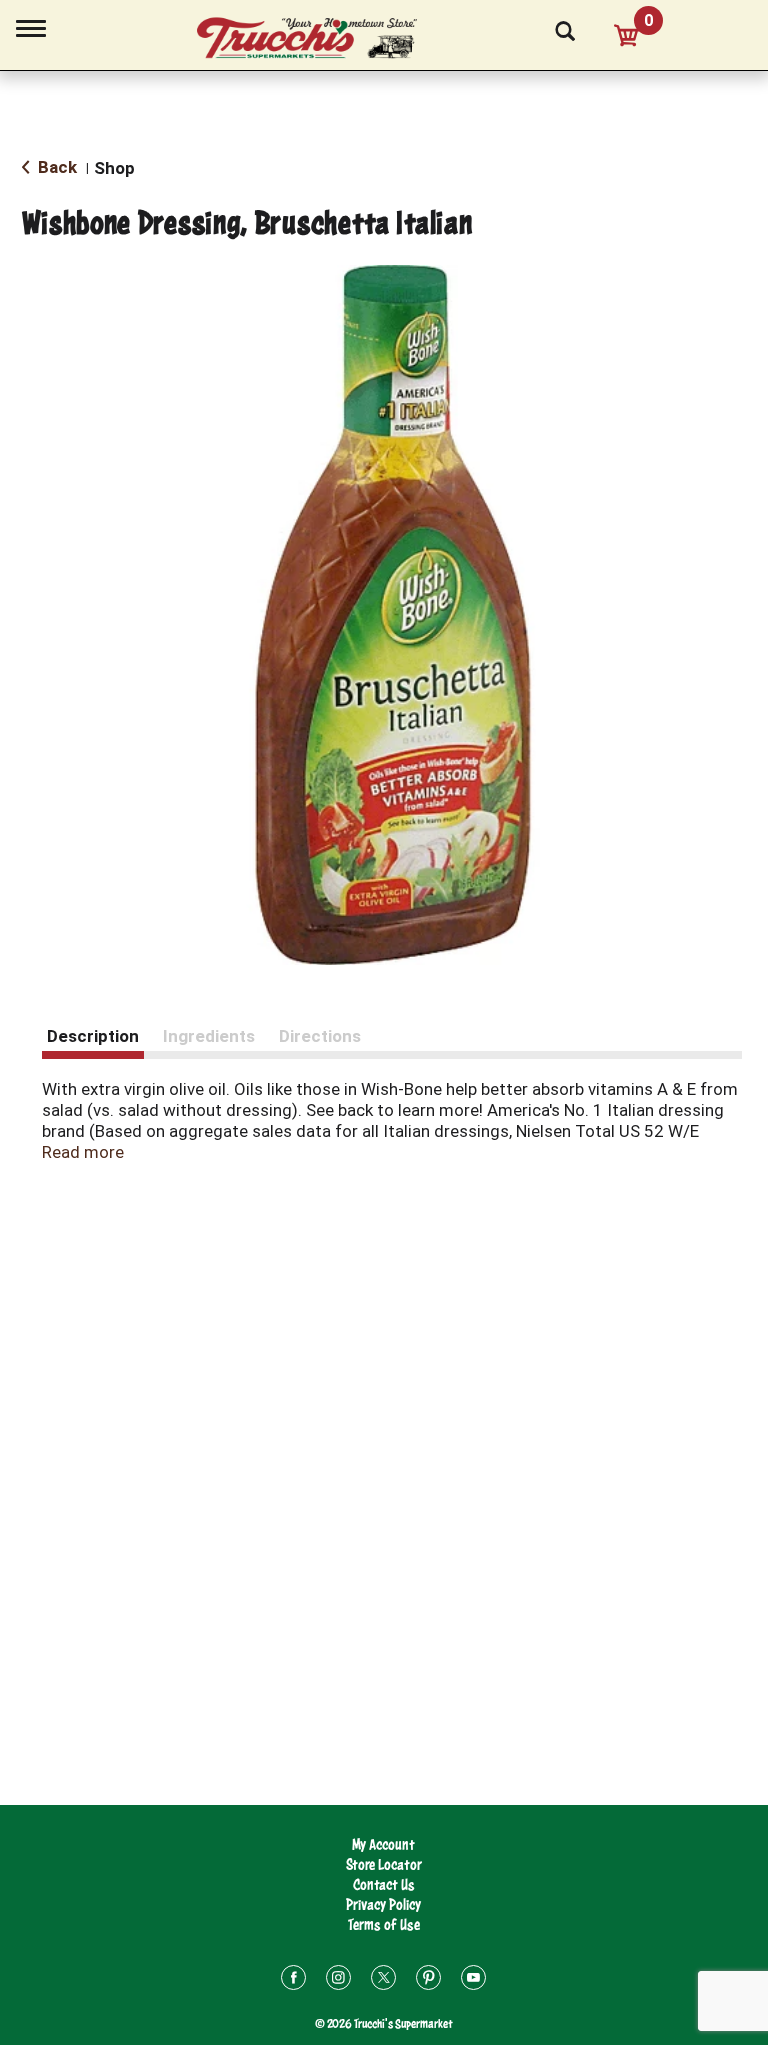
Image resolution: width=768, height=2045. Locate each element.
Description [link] (93, 1036)
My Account (383, 1844)
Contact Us (384, 1884)
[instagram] (338, 1980)
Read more (83, 1152)
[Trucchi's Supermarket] (318, 39)
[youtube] (473, 1980)
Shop (114, 168)
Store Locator (384, 1864)
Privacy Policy (383, 1904)
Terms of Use (384, 1924)
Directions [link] (320, 1036)
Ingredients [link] (209, 1036)
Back (55, 167)
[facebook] (293, 1980)
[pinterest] (428, 1980)
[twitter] (383, 1980)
◆ ◆ ◆
> **PROBLEM**
Begin with the line that contains "Ingredients [link] (209, 1036)" and end with the last line of the records; set down every line in that span exactly, and nothing else.

> **TASK RESPONSE**
Ingredients [link] (209, 1036)
Back (55, 167)
[facebook] (293, 1980)
[pinterest] (428, 1980)
[twitter] (383, 1980)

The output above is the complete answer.